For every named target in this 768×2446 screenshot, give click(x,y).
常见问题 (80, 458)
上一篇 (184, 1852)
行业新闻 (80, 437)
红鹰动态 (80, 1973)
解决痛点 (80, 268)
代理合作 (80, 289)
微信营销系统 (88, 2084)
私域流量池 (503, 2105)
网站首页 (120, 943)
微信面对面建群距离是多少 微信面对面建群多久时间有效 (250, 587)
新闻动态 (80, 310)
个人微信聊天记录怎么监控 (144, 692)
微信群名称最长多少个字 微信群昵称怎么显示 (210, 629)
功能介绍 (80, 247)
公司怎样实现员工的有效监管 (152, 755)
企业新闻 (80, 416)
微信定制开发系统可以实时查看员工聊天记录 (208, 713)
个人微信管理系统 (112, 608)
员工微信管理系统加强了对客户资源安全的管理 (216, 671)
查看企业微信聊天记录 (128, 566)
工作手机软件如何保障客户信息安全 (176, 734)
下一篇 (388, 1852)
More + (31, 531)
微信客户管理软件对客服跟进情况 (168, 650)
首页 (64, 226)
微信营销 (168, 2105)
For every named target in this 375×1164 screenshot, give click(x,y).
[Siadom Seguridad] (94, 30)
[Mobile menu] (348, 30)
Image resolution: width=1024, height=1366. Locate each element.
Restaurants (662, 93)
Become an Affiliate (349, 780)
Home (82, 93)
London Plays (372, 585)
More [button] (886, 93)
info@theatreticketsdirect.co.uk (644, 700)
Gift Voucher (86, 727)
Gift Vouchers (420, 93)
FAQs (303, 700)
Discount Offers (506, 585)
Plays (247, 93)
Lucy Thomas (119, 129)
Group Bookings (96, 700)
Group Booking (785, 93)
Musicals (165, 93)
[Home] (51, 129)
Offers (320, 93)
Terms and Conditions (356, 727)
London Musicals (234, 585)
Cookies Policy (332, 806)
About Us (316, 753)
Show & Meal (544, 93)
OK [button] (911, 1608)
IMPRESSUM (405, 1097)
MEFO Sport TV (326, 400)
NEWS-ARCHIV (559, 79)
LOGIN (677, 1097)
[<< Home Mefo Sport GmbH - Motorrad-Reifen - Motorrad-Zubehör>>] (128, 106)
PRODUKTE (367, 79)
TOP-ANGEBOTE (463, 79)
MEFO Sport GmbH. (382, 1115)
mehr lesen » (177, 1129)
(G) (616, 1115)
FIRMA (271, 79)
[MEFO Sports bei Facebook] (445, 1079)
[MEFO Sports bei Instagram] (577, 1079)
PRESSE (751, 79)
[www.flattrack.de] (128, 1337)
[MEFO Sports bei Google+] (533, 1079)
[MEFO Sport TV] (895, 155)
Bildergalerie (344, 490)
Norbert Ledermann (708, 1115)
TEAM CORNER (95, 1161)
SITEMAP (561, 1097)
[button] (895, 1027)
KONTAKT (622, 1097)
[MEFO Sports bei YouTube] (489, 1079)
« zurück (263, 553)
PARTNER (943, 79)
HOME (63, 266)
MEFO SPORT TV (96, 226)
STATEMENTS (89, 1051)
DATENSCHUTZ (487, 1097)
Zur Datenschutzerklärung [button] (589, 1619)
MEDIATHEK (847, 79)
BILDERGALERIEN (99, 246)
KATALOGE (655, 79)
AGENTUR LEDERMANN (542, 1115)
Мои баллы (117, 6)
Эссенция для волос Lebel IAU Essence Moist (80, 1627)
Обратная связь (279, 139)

### Directions for this task
Only the lines above starting at the line that holds "微信面对面建群距离是多少 微信面对面建群多久时间有效 (250, 587)" and ending at the line that holds "Lucy Thomas (119, 129)" are to be repeated, exactly and in full.

### Solution
微信面对面建群距离是多少 微信面对面建群多久时间有效 (250, 587)
新闻动态 (80, 310)
个人微信聊天记录怎么监控 (144, 692)
微信群名称最长多少个字 微信群昵称怎么显示 (210, 629)
功能介绍 (80, 247)
公司怎样实现员工的有效监管 (152, 755)
企业新闻 (80, 416)
微信定制开发系统可以实时查看员工聊天记录 (208, 713)
个人微信管理系统 (112, 608)
员工微信管理系统加强了对客户资源安全的管理 (216, 671)
查看企业微信聊天记录 (128, 566)
工作手机软件如何保障客户信息安全 (176, 734)
下一篇 (388, 1852)
More + (31, 531)
微信客户管理软件对客服跟进情况 (168, 650)
首页 (64, 226)
微信营销 (168, 2105)
For every named target in this 375×1164 screenshot, give click(x,y).
[Siadom Seguridad] (94, 30)
[Mobile menu] (348, 30)
Image resolution: width=1024, height=1366. Locate each element.
Restaurants (662, 93)
Become an Affiliate (349, 780)
Home (82, 93)
London Plays (372, 585)
More [button] (886, 93)
info@theatreticketsdirect.co.uk (644, 700)
Gift Voucher (86, 727)
Gift Vouchers (420, 93)
FAQs (303, 700)
Discount Offers (506, 585)
Plays (247, 93)
Lucy Thomas (119, 129)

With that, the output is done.